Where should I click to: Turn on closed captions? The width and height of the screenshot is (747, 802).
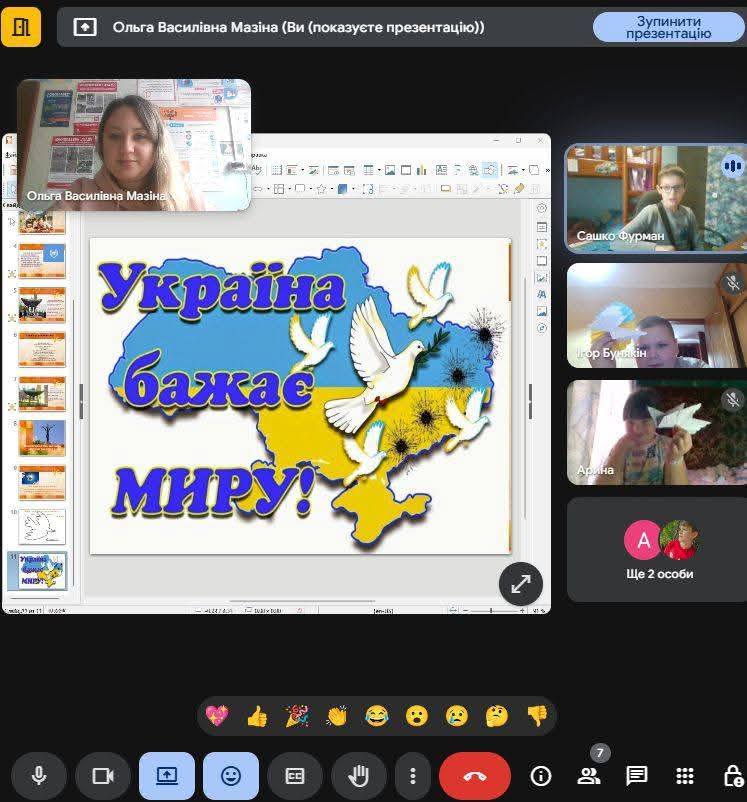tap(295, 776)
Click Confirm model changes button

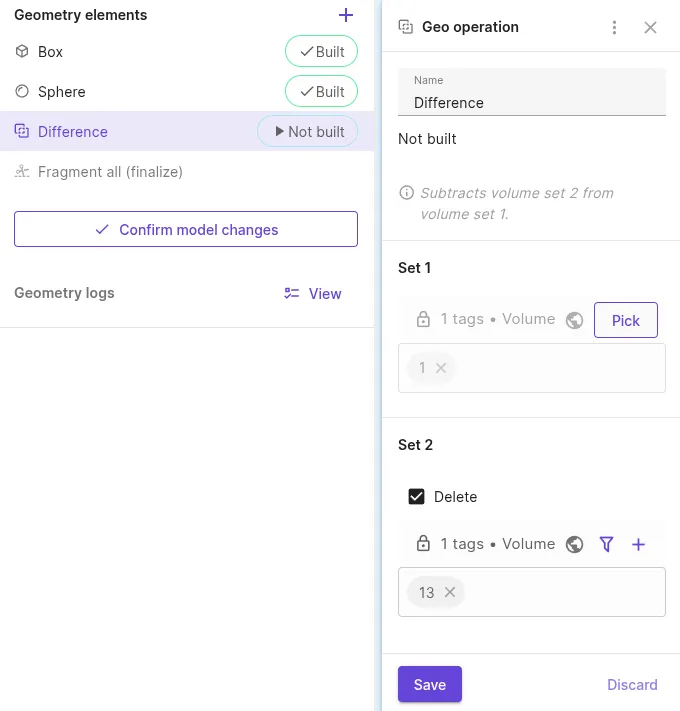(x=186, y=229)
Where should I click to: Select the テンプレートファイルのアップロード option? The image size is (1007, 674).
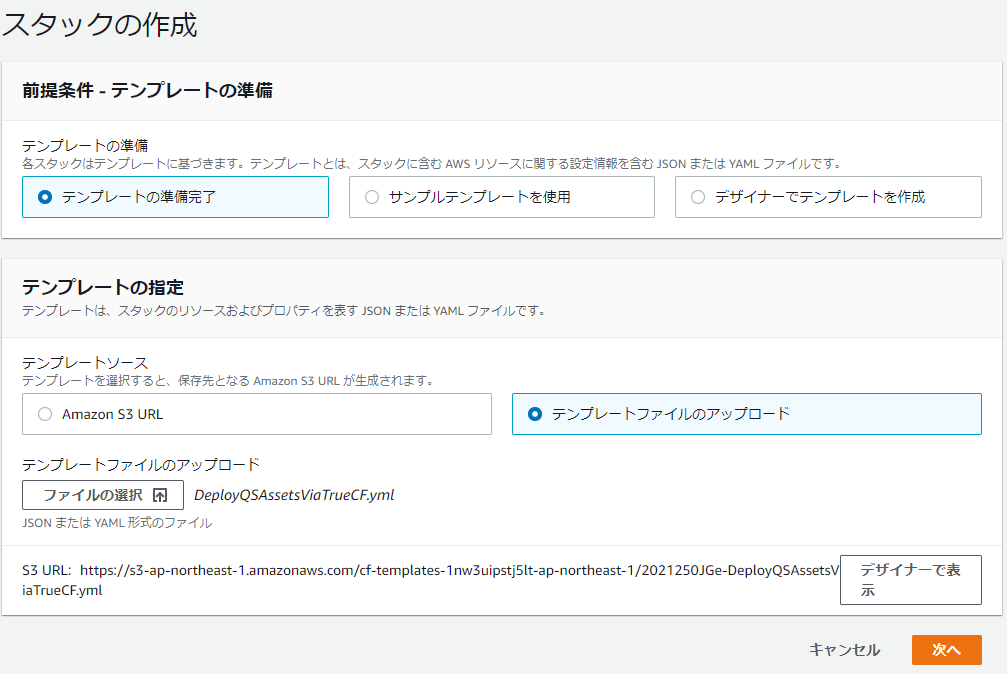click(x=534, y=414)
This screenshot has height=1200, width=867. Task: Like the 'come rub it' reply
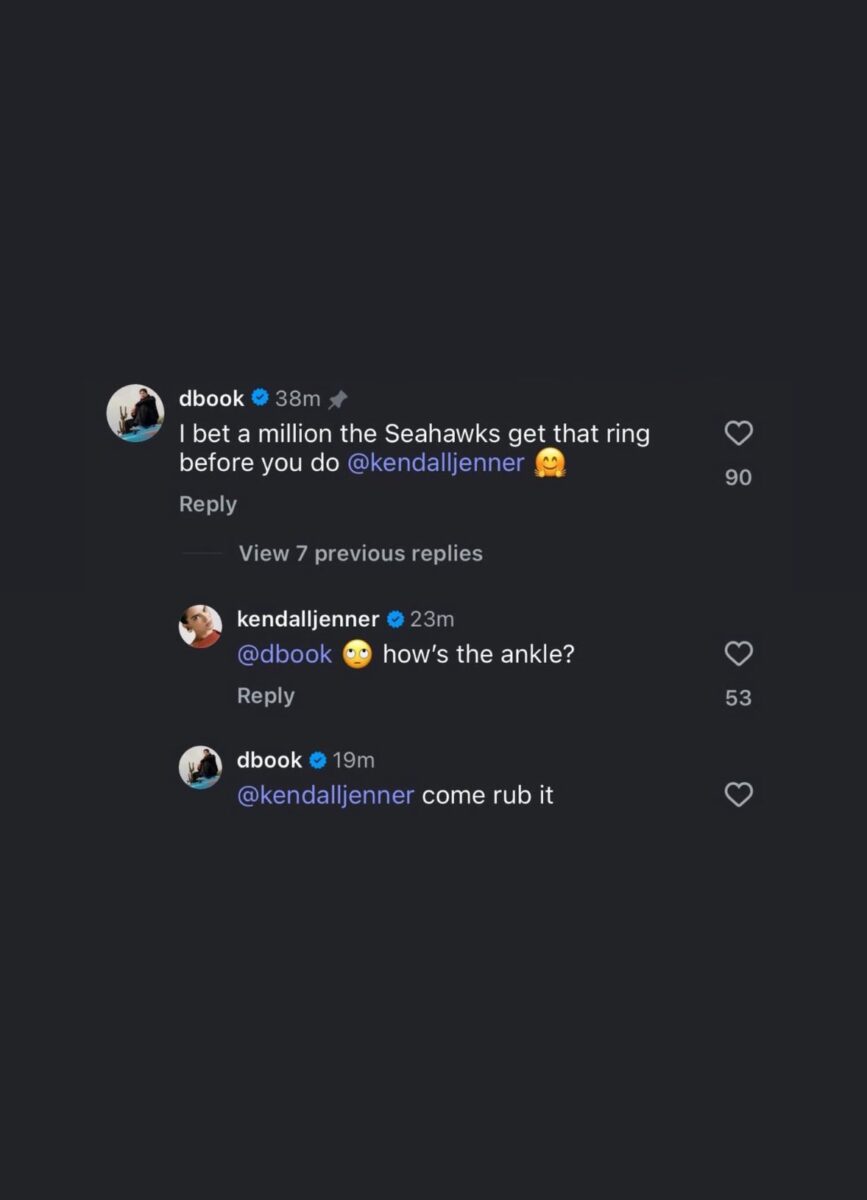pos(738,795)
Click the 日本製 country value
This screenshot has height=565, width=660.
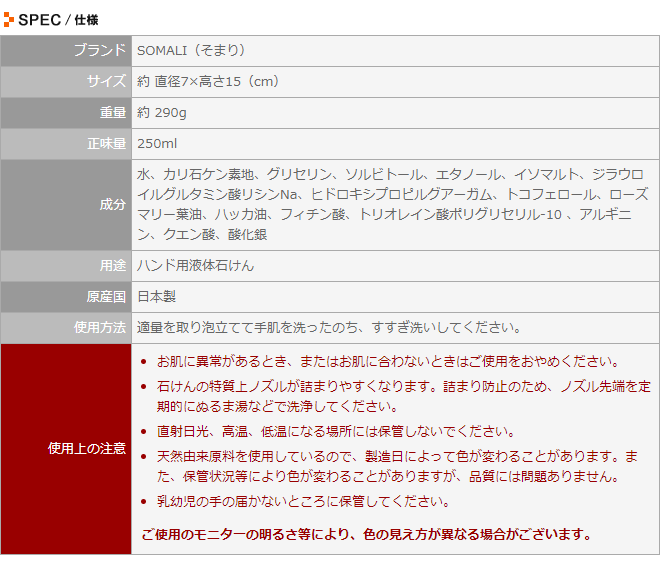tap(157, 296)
^^^^^^^^^^^^^^^^
## YOUR OBJECTIVE
It would help to have the listing above repeated exactly, with all images removed.

## TASK OUTPUT
Where should I click to: Turn on closed captions? The width and height of the screenshot is (747, 802).
tap(295, 776)
Click Confirm model changes button

(x=186, y=229)
Where should I click to: Select the テンプレートファイルのアップロード option? The image size is (1007, 674).
click(x=534, y=414)
This screenshot has height=1200, width=867. Task: Like the 'come rub it' reply
pos(738,795)
Click the 日本製 country value
This screenshot has height=565, width=660.
tap(157, 296)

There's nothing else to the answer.